• [Task goal]
Only the lines from the one containing "How do I perform: Choose" through the end of the entries are to be copied, exactly and without pictures, please.

======== Recorded information ========

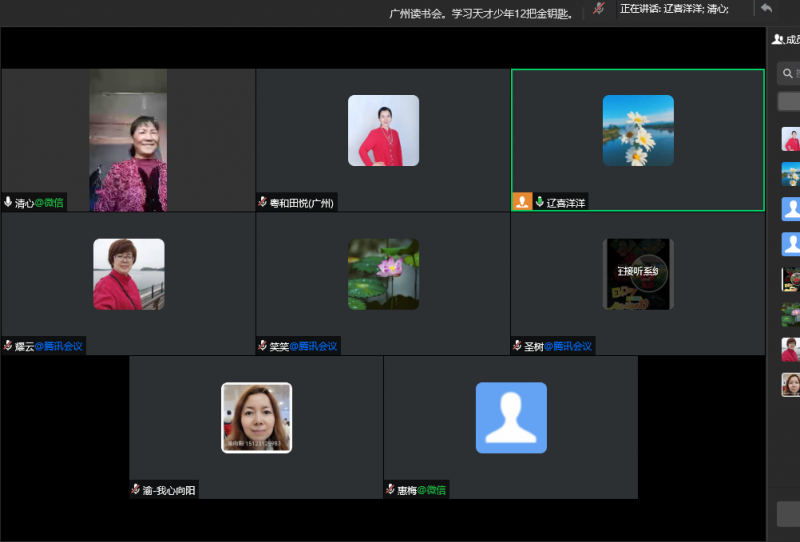Click the search magnifier in the members panel
800x542 pixels.
coord(788,73)
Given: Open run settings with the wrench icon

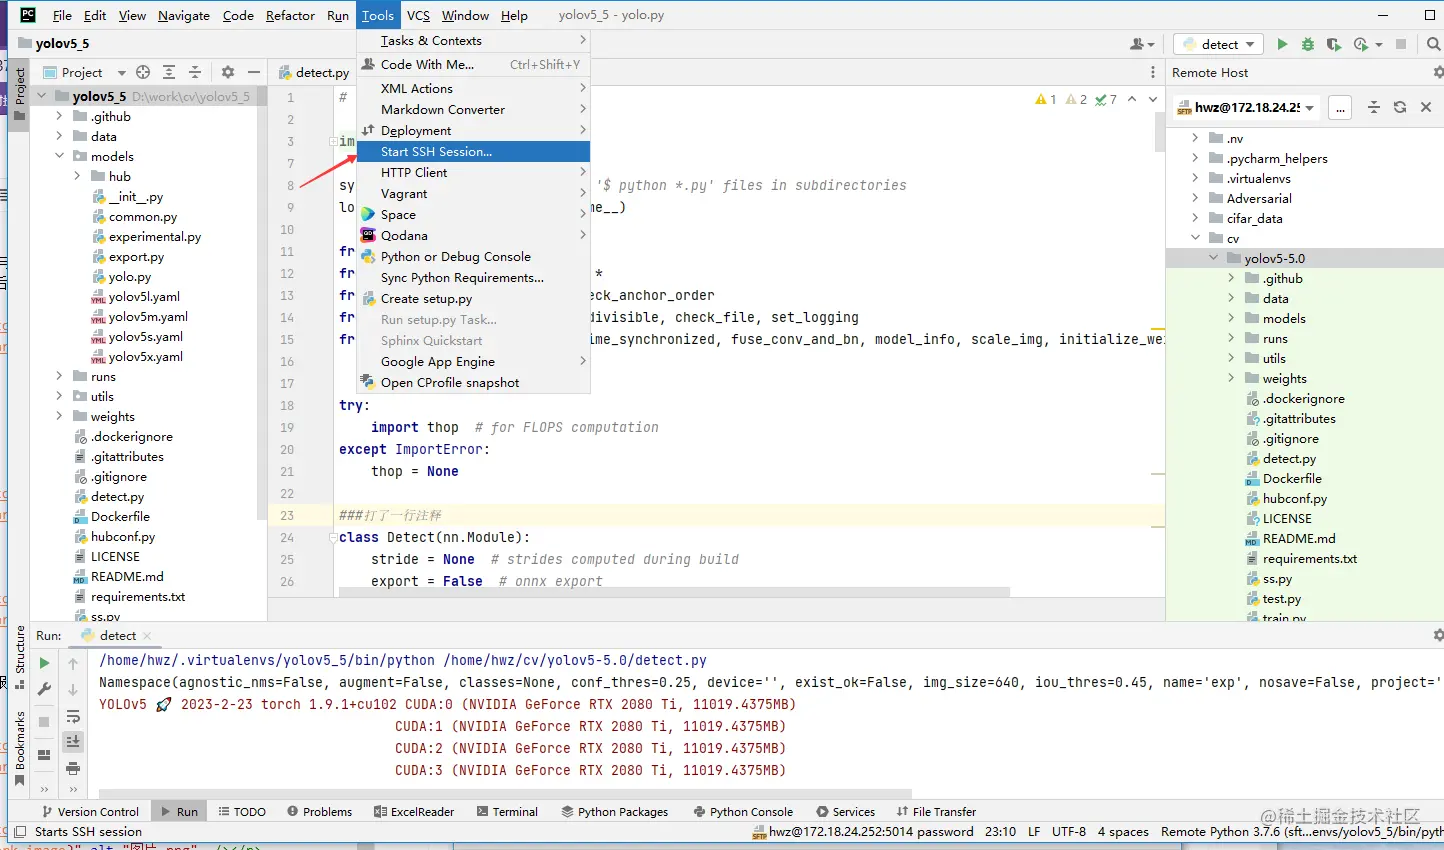Looking at the screenshot, I should point(44,690).
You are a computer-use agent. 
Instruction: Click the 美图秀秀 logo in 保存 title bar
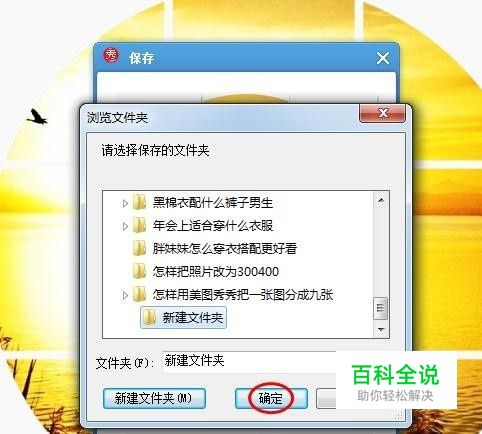111,55
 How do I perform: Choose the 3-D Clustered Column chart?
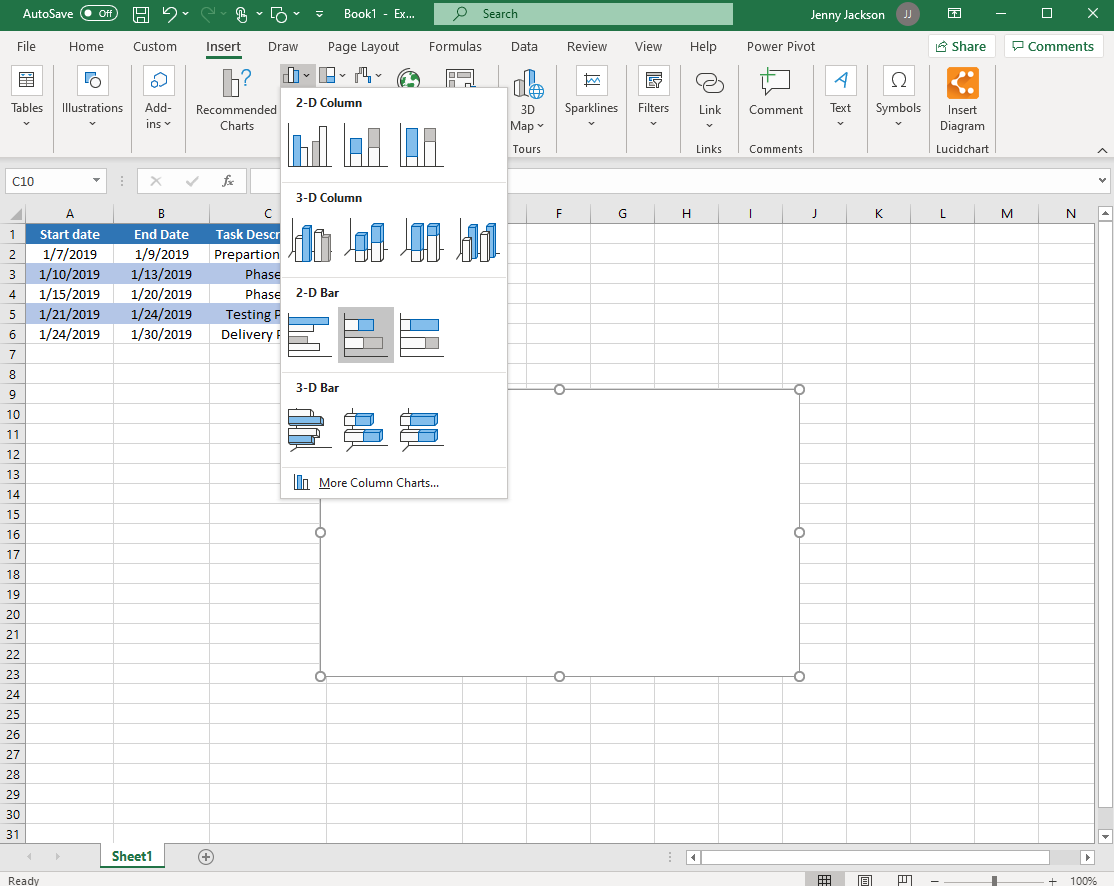click(309, 240)
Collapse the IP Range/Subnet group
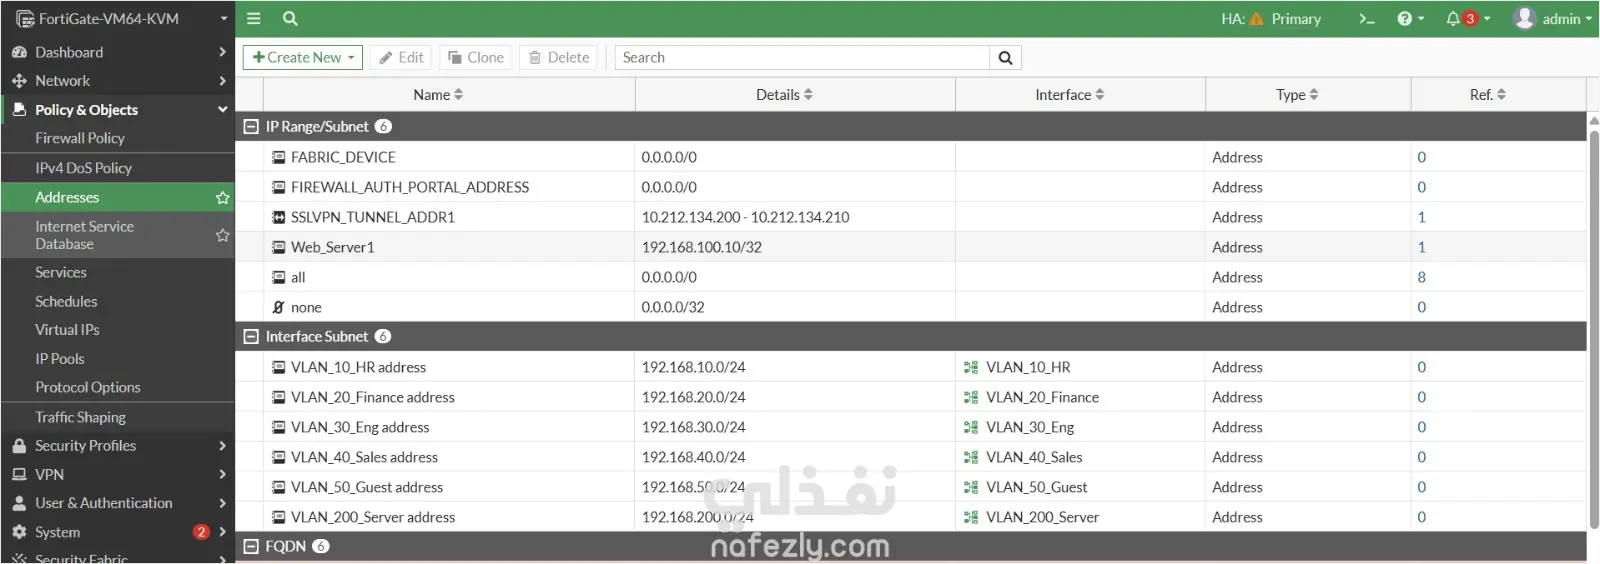 pos(251,127)
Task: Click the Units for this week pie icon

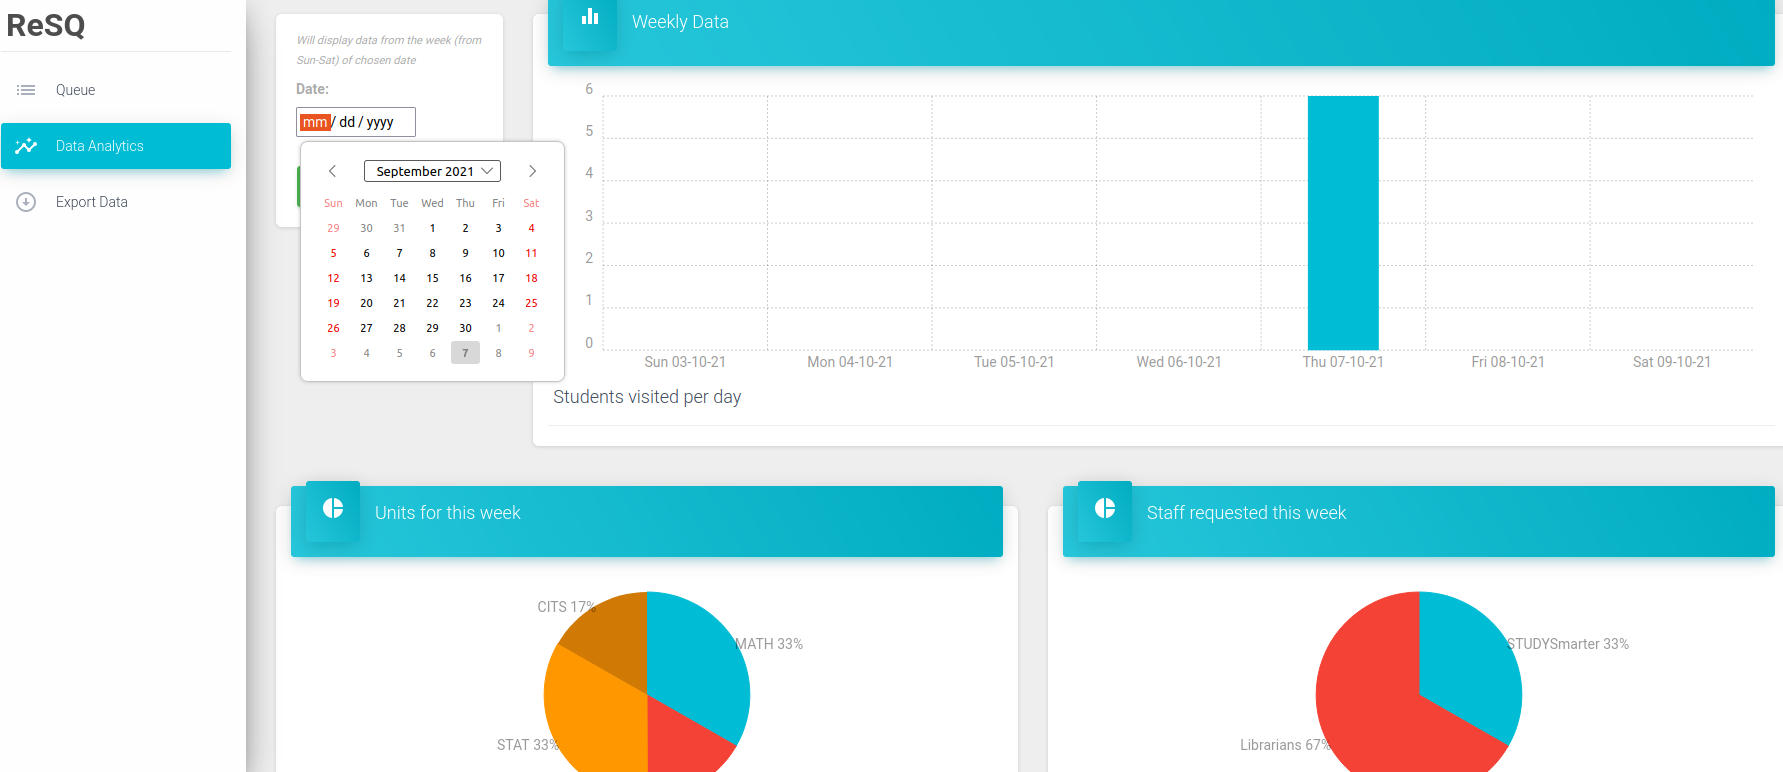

========

• [Reply]
 How do I perform: Choose the 3-D Clustered Column chart?
click(309, 240)
Collapse the IP Range/Subnet group
 pos(251,127)
Task: Click the Units for this week pie icon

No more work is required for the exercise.